Sankt Martin, gespielt von Nathalie Reißer, besucht die Erstklässler der Astrid-Lindgren-Grundschule.

Die Burgdorfer Kirchengemeinden besuchen Grundschulen und Kitas

Burgdorf (fh). Die Erstklässler der Astrid-Lindgren-Grundschule sind begeistert, als Natha­lie Reißer mit rotem Umhang und goldverziertem Helm hoch zu Ross auf den Schulhof reitet. „Wisst ihr wen wir euch heute mitgebracht haben?“, fragt Pastor Valentin Winnen von der evangelischen St.-Panktratius-Gemeinde in die Runde und schon schnellen viele kleine Finger nach oben.

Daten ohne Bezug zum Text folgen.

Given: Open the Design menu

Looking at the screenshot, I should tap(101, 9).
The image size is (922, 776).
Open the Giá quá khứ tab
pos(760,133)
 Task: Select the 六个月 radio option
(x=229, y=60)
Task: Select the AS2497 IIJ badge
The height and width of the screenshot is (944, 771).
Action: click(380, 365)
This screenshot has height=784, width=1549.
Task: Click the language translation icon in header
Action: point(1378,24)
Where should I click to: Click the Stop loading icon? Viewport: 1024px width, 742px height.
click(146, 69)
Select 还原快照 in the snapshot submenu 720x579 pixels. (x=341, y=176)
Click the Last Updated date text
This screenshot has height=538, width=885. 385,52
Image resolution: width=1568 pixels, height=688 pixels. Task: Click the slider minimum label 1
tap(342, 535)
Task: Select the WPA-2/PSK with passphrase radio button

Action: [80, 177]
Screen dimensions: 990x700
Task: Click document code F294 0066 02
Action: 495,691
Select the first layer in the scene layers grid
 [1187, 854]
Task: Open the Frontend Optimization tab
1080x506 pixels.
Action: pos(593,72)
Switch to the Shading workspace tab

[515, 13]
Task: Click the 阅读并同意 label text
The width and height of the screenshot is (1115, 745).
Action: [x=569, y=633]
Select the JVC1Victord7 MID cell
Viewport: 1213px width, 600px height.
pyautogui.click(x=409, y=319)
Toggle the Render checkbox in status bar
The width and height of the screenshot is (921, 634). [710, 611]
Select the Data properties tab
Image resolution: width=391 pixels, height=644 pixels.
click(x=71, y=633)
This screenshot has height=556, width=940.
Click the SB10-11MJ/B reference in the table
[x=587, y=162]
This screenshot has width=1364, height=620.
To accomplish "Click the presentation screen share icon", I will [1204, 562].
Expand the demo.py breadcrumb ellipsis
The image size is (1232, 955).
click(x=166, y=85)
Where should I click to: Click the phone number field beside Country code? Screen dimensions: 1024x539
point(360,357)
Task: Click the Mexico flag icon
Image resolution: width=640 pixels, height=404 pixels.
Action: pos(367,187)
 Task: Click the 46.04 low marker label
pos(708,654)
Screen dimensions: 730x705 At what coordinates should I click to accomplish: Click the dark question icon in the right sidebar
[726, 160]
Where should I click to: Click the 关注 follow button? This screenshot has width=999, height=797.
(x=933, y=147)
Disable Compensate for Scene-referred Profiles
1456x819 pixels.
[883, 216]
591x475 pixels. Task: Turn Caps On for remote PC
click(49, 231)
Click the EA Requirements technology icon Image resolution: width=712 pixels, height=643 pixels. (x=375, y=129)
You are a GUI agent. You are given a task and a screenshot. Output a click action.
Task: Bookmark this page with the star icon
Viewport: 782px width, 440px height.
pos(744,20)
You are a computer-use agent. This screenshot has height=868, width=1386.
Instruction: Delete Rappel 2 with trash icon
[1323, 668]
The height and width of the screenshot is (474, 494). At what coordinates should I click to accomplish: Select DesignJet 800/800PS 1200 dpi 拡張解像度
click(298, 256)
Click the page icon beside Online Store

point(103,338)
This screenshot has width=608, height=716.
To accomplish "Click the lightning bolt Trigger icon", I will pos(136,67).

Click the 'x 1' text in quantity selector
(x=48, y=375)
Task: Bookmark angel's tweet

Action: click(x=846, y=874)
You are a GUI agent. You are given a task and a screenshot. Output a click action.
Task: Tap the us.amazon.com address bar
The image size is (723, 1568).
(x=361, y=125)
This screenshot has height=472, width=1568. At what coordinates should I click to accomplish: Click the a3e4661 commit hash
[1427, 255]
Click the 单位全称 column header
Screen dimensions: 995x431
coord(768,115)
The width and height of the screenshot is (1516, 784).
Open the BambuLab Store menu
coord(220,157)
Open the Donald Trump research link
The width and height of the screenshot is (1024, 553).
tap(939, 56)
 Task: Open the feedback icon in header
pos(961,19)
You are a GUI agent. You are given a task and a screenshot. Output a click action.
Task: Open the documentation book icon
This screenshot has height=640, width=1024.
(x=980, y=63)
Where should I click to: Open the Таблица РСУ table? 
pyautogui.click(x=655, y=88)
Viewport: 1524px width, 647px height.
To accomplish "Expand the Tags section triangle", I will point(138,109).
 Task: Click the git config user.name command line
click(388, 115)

Na klar, die allermeisten haben den heiligen Martin sofort erkannt.
Weil der abendliche Laternenumzug am 11. November wegen der Corona-Epidemie in diesem Jahr ausfallen musste, hat Nathalie Reißer als St. Martin den drei Grundschulen und den drei kirchlichen Kitas in der Burgdorfer Kernstadt schon vormittags einen Besuch abgestattet. Zu ihrer Begleitung gehörten neben St.-Pankratius-Pastor Valentin Winnen, sondern auch Pastorin Annabell Demera von der evangelischen St.-Paulus-Gemeinde, Gemeindereferent Stefan Horn von der katholischen St.-Nikolaus-Gemeinde sowie jeweils ein Musiker des Posaunenchors der St.-Pankratius-Gemeinde.
Zum Auftakt erzählte Winnen den Erstklässlern der Astrid-Lindgren-Grundschule kurz die Geschichte des heiligen Martins. Danach stimmte er zusammen mit Demera und Horn die Lieder „Sankt Martin“ und „Ich geh mit meiner Laterne“ an. Martina Gerts begleitete sie mit der Trompete. Während die Kita-Kinder mitsingen durften, ist das an den Grundschulen aufgrund der Corona-Bestimmungen nicht erlaubt. „Aber ihr könnt leise mitsummen“, schlug Winnen vor.
Zum Abschluss überreichten die Besucher den Lehrern große Papiertüten mit einer kleinen Nascherei für jedes Kind, gesponsert von der Burgdorfer Keksfabrik Parlasca. Insgesamt waren in den Kirchengemeinden dafür rund 1500 kleine Päckchen gepackt worden, damit in den insgesamt sechs Einrichtungen kein Kind leer ausging. Besucht wurden neben der Astrid-Lindgren-Grundschule, auch die Grundschule Burgdorf an der Hannoverschen Neustadt und die Gudrun-Pausewang-Grundschule in der Südstadt sowie die Paulus-Krippe am Berliner Ring, die Kita Fröbelweg und die Kita Pusteblume in der Weststadt.
Um auch ohne Laternenumzug für ein bisschen Licht an den dunklen Herbstabenden zu sorgen, rufen die Burgdorfer Kirchengemeinden alle Kinder dazu auf, noch bis zum 18. November jeden Abend ab 17 Uhr (selbst gebastelte) Laternen ins Fenster zu stellen.